# [INFORMATION]
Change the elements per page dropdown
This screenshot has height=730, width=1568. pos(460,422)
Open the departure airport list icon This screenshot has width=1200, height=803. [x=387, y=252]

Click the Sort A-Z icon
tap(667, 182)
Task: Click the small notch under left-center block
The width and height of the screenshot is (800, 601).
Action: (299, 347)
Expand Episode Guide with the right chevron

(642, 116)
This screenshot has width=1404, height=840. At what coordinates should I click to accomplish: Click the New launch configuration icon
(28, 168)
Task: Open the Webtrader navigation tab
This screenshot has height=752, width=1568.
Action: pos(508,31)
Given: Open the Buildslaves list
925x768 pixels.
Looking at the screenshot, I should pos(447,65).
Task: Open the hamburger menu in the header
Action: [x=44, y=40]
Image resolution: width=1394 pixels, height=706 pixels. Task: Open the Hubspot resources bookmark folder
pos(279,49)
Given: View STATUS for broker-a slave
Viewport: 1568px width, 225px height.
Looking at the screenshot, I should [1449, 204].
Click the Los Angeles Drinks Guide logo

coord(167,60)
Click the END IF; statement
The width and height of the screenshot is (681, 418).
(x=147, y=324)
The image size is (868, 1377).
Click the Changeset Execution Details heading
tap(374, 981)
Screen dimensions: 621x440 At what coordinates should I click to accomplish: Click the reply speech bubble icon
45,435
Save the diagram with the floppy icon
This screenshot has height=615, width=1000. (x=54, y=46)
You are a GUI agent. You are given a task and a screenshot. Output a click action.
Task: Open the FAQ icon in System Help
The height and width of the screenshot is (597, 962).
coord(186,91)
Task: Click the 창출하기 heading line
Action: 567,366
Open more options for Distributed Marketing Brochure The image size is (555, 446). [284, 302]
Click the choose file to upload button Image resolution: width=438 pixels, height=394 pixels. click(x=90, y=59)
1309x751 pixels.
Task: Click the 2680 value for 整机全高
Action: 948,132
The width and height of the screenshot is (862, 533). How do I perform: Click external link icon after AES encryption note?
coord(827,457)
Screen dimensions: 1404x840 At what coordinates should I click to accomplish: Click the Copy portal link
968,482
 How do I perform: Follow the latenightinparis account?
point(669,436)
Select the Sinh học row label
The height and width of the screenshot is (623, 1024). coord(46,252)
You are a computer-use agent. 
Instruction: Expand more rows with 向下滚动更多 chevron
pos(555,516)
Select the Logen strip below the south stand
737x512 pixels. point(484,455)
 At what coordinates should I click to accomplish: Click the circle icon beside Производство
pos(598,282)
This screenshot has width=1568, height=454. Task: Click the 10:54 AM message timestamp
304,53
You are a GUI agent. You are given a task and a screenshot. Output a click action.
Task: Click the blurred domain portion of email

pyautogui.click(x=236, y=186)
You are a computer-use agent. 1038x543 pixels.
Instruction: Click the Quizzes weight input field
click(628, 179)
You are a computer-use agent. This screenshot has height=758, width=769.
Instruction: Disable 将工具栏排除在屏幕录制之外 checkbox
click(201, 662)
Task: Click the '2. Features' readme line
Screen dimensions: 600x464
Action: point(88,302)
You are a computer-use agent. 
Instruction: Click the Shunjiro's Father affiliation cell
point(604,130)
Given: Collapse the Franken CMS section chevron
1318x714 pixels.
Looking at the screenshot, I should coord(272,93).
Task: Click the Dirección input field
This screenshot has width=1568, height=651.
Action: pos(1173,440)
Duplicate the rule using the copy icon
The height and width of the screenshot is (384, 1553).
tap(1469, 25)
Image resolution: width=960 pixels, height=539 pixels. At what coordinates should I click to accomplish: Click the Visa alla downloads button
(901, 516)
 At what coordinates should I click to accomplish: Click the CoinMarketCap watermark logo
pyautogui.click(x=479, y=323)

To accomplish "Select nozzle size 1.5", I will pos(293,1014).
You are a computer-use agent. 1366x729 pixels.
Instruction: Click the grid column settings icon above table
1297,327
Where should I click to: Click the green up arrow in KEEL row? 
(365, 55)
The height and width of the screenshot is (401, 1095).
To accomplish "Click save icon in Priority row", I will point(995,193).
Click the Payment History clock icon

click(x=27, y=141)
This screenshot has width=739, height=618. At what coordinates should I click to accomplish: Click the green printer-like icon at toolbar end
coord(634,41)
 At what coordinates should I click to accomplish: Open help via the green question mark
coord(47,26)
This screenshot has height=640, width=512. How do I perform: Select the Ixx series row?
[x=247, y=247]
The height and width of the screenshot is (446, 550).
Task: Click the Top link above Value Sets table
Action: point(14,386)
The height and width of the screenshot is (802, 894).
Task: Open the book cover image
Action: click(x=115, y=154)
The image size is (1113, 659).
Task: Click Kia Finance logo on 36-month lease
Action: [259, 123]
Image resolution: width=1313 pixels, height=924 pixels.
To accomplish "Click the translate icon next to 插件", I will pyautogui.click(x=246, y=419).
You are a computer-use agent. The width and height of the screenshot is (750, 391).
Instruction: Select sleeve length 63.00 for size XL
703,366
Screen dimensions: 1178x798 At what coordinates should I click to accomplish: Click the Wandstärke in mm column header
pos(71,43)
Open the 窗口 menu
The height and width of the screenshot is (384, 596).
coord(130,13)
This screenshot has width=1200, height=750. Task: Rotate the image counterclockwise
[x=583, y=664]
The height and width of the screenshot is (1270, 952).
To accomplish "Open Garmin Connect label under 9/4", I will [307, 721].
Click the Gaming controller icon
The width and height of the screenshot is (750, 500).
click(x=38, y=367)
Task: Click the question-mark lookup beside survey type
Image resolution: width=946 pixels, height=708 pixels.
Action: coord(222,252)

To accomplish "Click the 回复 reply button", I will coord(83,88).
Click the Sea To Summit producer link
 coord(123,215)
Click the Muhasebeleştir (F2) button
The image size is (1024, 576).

# [WHAT YOU NEED TO DO]
Your answer must be the complete listing, repeated exactly.

# [EXPECTED ANSWER]
Change the elements per page dropdown
This screenshot has height=730, width=1568. pos(460,422)
Open the departure airport list icon This screenshot has width=1200, height=803. [x=387, y=252]

Click the Sort A-Z icon
tap(667, 182)
Task: Click the small notch under left-center block
The width and height of the screenshot is (800, 601).
Action: (299, 347)
Expand Episode Guide with the right chevron

(642, 116)
This screenshot has width=1404, height=840. At what coordinates should I click to accomplish: Click the New launch configuration icon
(28, 168)
Task: Open the Webtrader navigation tab
This screenshot has height=752, width=1568.
Action: pos(508,31)
Given: Open the Buildslaves list
925x768 pixels.
Looking at the screenshot, I should pos(447,65).
Task: Open the hamburger menu in the header
Action: [x=44, y=40]
Image resolution: width=1394 pixels, height=706 pixels. Task: Open the Hubspot resources bookmark folder
pos(279,49)
Given: View STATUS for broker-a slave
Viewport: 1568px width, 225px height.
Looking at the screenshot, I should [1449, 204].
Click the Los Angeles Drinks Guide logo

coord(167,60)
Click the END IF; statement
The width and height of the screenshot is (681, 418).
(x=147, y=324)
The image size is (868, 1377).
Click the Changeset Execution Details heading
tap(374, 981)
Screen dimensions: 621x440 At what coordinates should I click to accomplish: Click the reply speech bubble icon
45,435
Save the diagram with the floppy icon
This screenshot has height=615, width=1000. (x=54, y=46)
You are a GUI agent. You are given a task and a screenshot. Output a click action.
Task: Open the FAQ icon in System Help
The height and width of the screenshot is (597, 962).
coord(186,91)
Task: Click the 창출하기 heading line
Action: 567,366
Open more options for Distributed Marketing Brochure The image size is (555, 446). [284, 302]
Click the choose file to upload button Image resolution: width=438 pixels, height=394 pixels. click(x=90, y=59)
1309x751 pixels.
Task: Click the 2680 value for 整机全高
Action: 948,132
The width and height of the screenshot is (862, 533). How do I perform: Click external link icon after AES encryption note?
coord(827,457)
Screen dimensions: 1404x840 At what coordinates should I click to accomplish: Click the Copy portal link
968,482
 How do I perform: Follow the latenightinparis account?
point(669,436)
Select the Sinh học row label
The height and width of the screenshot is (623, 1024). coord(46,252)
You are a computer-use agent. 
Instruction: Expand more rows with 向下滚动更多 chevron
pos(555,516)
Select the Logen strip below the south stand
737x512 pixels. point(484,455)
 At what coordinates should I click to accomplish: Click the circle icon beside Производство
pos(598,282)
This screenshot has width=1568, height=454. Task: Click the 10:54 AM message timestamp
304,53
You are a GUI agent. You are given a task and a screenshot. Output a click action.
Task: Click the blurred domain portion of email

pyautogui.click(x=236, y=186)
You are a computer-use agent. 1038x543 pixels.
Instruction: Click the Quizzes weight input field
click(628, 179)
You are a computer-use agent. This screenshot has height=758, width=769.
Instruction: Disable 将工具栏排除在屏幕录制之外 checkbox
click(201, 662)
Task: Click the '2. Features' readme line
Screen dimensions: 600x464
Action: point(88,302)
You are a computer-use agent. 
Instruction: Click the Shunjiro's Father affiliation cell
point(604,130)
Given: Collapse the Franken CMS section chevron
1318x714 pixels.
Looking at the screenshot, I should coord(272,93).
Task: Click the Dirección input field
This screenshot has width=1568, height=651.
Action: pos(1173,440)
Duplicate the rule using the copy icon
The height and width of the screenshot is (384, 1553).
tap(1469, 25)
Image resolution: width=960 pixels, height=539 pixels. At what coordinates should I click to accomplish: Click the Visa alla downloads button
(901, 516)
 At what coordinates should I click to accomplish: Click the CoinMarketCap watermark logo
pyautogui.click(x=479, y=323)

To accomplish "Select nozzle size 1.5", I will pos(293,1014).
You are a computer-use agent. 1366x729 pixels.
Instruction: Click the grid column settings icon above table
1297,327
Where should I click to: Click the green up arrow in KEEL row? 
(365, 55)
The height and width of the screenshot is (401, 1095).
To accomplish "Click save icon in Priority row", I will point(995,193).
Click the Payment History clock icon

click(x=27, y=141)
This screenshot has width=739, height=618. At what coordinates should I click to accomplish: Click the green printer-like icon at toolbar end
coord(634,41)
 At what coordinates should I click to accomplish: Open help via the green question mark
coord(47,26)
This screenshot has height=640, width=512. How do I perform: Select the Ixx series row?
[x=247, y=247]
The height and width of the screenshot is (446, 550).
Task: Click the Top link above Value Sets table
Action: point(14,386)
The height and width of the screenshot is (802, 894).
Task: Open the book cover image
Action: click(x=115, y=154)
The image size is (1113, 659).
Task: Click Kia Finance logo on 36-month lease
Action: [259, 123]
Image resolution: width=1313 pixels, height=924 pixels.
To accomplish "Click the translate icon next to 插件", I will pyautogui.click(x=246, y=419).
You are a computer-use agent. The width and height of the screenshot is (750, 391).
Instruction: Select sleeve length 63.00 for size XL
703,366
Screen dimensions: 1178x798 At what coordinates should I click to accomplish: Click the Wandstärke in mm column header
pos(71,43)
Open the 窗口 menu
The height and width of the screenshot is (384, 596).
coord(130,13)
This screenshot has width=1200, height=750. Task: Rotate the image counterclockwise
[x=583, y=664]
The height and width of the screenshot is (1270, 952).
To accomplish "Open Garmin Connect label under 9/4", I will [307, 721].
Click the Gaming controller icon
The width and height of the screenshot is (750, 500).
click(x=38, y=367)
Task: Click the question-mark lookup beside survey type
Image resolution: width=946 pixels, height=708 pixels.
Action: coord(222,252)

To accomplish "Click the 回复 reply button", I will coord(83,88).
Click the Sea To Summit producer link
 coord(123,215)
Click the Muhasebeleştir (F2) button
The image size is (1024, 576).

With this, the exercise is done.